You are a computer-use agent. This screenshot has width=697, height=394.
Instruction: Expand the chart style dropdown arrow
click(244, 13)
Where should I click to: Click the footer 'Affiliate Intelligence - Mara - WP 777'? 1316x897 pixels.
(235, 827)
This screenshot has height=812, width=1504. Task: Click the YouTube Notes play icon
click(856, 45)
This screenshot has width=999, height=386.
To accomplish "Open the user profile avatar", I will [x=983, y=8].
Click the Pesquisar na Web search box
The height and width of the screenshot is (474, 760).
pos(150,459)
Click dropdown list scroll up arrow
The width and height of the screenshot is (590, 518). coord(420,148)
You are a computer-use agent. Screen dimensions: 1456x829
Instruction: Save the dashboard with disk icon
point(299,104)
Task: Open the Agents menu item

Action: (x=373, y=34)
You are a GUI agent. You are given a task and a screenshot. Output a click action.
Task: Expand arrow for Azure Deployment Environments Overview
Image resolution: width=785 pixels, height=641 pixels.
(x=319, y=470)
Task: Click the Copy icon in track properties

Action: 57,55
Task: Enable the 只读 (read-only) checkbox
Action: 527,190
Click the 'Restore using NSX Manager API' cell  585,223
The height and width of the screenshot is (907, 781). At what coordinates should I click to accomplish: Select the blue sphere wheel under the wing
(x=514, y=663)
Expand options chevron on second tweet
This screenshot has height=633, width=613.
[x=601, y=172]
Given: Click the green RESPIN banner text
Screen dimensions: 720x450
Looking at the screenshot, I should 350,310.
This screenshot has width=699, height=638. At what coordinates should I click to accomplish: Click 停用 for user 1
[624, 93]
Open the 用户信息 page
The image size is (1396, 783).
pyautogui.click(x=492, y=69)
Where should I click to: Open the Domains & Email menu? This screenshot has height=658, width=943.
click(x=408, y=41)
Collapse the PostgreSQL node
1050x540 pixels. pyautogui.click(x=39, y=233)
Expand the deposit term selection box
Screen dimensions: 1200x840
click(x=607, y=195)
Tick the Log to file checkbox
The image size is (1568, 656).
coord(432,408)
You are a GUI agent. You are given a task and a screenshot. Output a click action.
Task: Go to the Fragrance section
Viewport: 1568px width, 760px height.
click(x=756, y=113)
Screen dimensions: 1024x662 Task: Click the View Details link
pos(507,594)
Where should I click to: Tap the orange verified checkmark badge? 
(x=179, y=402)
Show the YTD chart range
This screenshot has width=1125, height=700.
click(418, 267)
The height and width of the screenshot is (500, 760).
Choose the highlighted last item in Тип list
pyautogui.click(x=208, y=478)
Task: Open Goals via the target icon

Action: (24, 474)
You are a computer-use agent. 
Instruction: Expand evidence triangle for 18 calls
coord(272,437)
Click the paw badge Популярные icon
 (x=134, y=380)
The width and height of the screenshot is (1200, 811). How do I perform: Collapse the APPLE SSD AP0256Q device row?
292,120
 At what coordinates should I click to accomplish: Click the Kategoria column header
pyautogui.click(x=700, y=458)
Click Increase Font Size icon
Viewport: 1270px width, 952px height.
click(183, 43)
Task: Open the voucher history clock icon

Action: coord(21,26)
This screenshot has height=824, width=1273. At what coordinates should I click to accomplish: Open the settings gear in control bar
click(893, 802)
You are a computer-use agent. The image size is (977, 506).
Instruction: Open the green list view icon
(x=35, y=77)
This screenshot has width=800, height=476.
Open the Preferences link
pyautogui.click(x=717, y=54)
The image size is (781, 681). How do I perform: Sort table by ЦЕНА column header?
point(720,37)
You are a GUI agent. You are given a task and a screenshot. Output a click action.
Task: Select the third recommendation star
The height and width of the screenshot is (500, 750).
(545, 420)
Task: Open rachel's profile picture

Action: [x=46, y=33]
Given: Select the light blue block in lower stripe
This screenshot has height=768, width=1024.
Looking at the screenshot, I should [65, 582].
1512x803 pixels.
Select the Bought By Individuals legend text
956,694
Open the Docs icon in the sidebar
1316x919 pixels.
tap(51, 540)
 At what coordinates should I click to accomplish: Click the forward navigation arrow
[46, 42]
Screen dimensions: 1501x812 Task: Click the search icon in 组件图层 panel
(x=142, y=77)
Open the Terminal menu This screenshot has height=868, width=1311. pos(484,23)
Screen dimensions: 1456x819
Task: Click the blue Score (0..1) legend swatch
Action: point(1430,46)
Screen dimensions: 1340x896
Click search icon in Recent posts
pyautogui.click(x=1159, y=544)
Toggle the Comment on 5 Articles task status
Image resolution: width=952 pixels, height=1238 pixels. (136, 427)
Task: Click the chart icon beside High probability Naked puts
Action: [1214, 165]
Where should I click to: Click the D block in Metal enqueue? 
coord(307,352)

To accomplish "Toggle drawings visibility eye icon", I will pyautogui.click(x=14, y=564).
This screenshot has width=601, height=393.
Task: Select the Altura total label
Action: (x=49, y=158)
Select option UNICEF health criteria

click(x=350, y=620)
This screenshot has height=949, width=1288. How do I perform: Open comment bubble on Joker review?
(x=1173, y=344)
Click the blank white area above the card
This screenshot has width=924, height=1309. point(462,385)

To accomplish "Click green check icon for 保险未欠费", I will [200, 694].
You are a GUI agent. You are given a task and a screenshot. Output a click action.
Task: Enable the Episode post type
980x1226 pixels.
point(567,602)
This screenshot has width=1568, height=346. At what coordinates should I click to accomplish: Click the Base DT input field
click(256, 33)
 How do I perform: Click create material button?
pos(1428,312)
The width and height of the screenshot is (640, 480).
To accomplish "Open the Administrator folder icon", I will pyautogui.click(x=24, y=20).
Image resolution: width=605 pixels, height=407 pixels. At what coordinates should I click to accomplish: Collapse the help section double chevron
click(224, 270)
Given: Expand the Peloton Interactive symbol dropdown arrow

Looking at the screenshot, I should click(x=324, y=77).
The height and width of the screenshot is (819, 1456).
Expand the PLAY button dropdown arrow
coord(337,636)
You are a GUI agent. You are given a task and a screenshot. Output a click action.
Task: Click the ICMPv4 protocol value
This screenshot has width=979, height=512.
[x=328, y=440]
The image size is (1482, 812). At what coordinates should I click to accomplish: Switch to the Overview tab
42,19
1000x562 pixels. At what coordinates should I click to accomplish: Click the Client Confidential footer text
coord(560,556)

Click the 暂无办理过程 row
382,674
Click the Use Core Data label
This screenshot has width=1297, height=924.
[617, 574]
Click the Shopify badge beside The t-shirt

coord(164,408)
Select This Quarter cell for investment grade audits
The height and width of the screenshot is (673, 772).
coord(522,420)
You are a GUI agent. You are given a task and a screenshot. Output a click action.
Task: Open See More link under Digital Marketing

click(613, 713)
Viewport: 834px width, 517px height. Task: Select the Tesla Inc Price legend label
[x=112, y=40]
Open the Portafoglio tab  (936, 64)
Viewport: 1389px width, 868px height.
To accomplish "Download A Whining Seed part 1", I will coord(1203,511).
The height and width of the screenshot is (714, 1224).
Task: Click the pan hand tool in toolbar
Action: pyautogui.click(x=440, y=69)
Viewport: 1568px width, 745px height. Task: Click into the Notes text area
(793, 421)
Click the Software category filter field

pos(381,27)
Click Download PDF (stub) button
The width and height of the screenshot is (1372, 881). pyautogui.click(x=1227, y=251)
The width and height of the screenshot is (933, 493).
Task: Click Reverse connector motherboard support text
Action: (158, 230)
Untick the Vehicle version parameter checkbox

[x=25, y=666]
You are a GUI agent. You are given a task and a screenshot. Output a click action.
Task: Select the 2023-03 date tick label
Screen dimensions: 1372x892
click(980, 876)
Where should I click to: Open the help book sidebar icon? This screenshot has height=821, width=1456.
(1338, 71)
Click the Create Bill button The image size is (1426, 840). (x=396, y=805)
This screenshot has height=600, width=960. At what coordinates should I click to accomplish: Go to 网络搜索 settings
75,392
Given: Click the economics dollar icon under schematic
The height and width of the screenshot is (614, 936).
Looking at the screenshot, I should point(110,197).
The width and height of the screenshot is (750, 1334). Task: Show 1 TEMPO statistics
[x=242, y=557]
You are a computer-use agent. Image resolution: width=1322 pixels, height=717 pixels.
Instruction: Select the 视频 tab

> Exercise directions:
Please rewrite the entries from the line with "Click Increase Font Size icon" to the line with "Action: [x=46, y=33]", swapping "icon" for "button" and leaving everything else unchanged.

> Right answer:
Click Increase Font Size button
Viewport: 1270px width, 952px height.
click(183, 43)
Task: Open the voucher history clock button

Action: coord(21,26)
This screenshot has height=824, width=1273. At what coordinates should I click to accomplish: Open the settings gear in control bar
click(893, 802)
You are a computer-use agent. The image size is (977, 506).
Instruction: Open the green list view button
(x=35, y=77)
This screenshot has width=800, height=476.
Open the Preferences link
pyautogui.click(x=717, y=54)
The image size is (781, 681). How do I perform: Sort table by ЦЕНА column header?
point(720,37)
You are a GUI agent. You are given a task and a screenshot. Output a click action.
Task: Select the third recommendation star
The height and width of the screenshot is (500, 750).
(545, 420)
Task: Open rachel's profile picture

Action: [x=46, y=33]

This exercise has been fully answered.